PROBLEM DETAILS - Set down everything from the line containing "Click the NAME-UNAVAILABLE gray hexagon node" down to the line containing "1402x881 pixels.", exactly as it appears in the records.

── EXTRACTED DATA

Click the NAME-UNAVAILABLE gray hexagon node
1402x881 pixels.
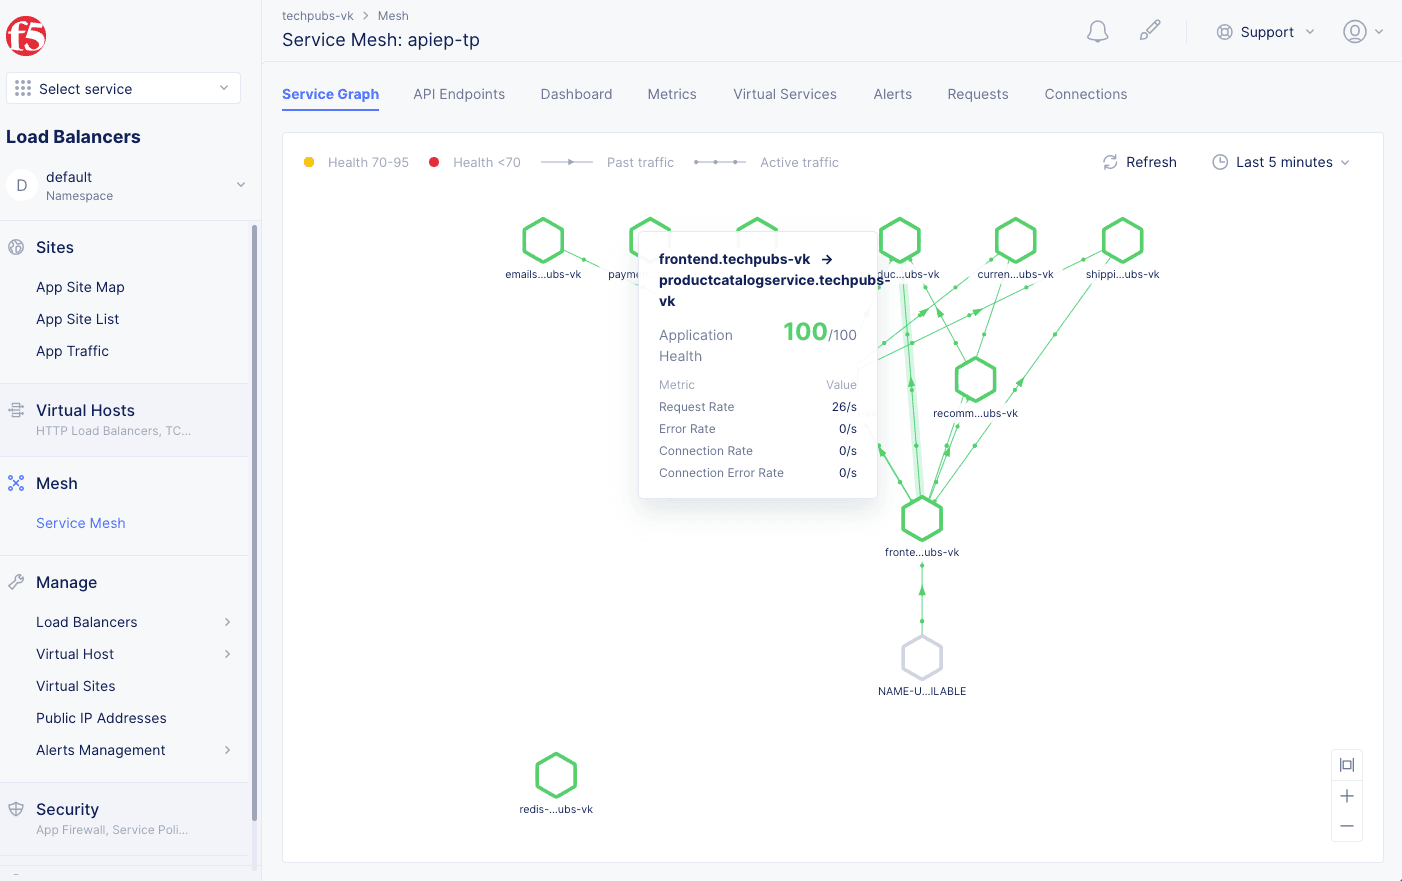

────
── EXTRACTED DATA

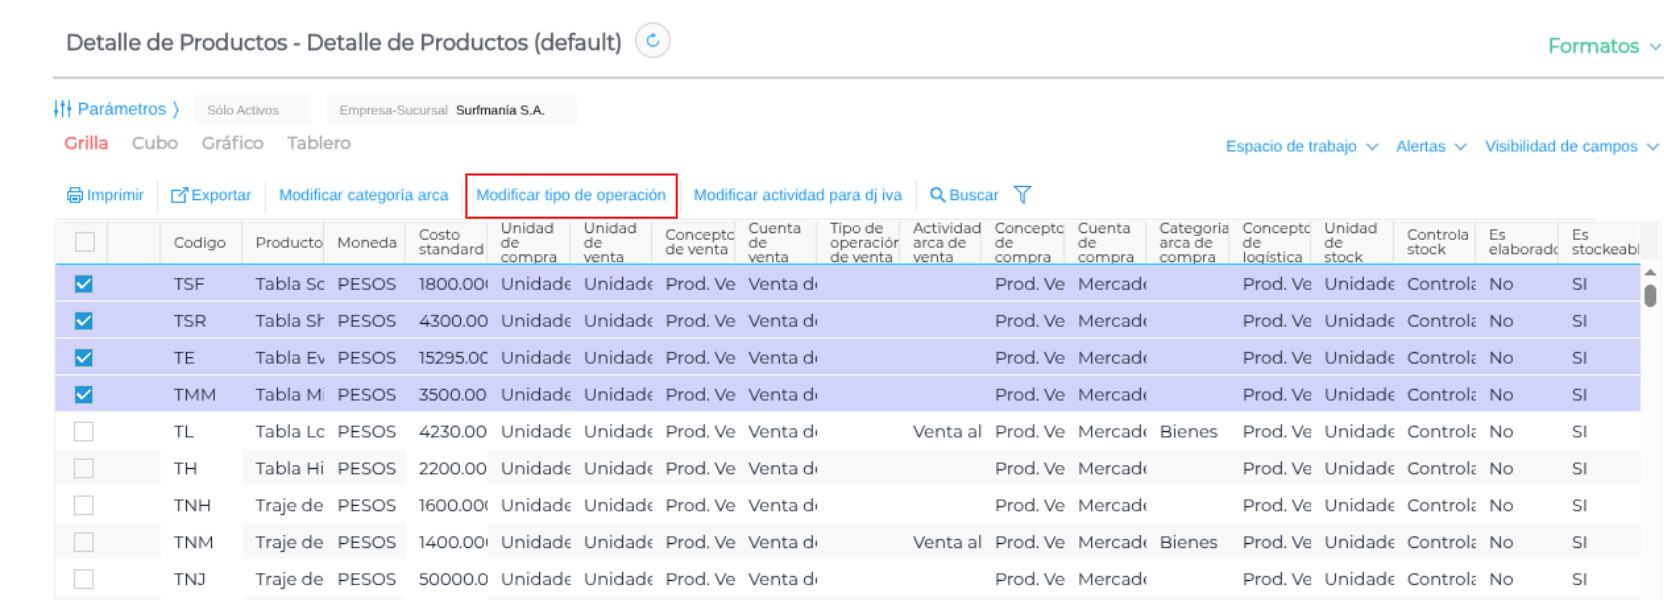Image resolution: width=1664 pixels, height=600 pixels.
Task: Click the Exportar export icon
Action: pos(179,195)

────

WRITTEN SOLUTION -
Click the NAME-UNAVAILABLE gray hexagon node
1402x881 pixels.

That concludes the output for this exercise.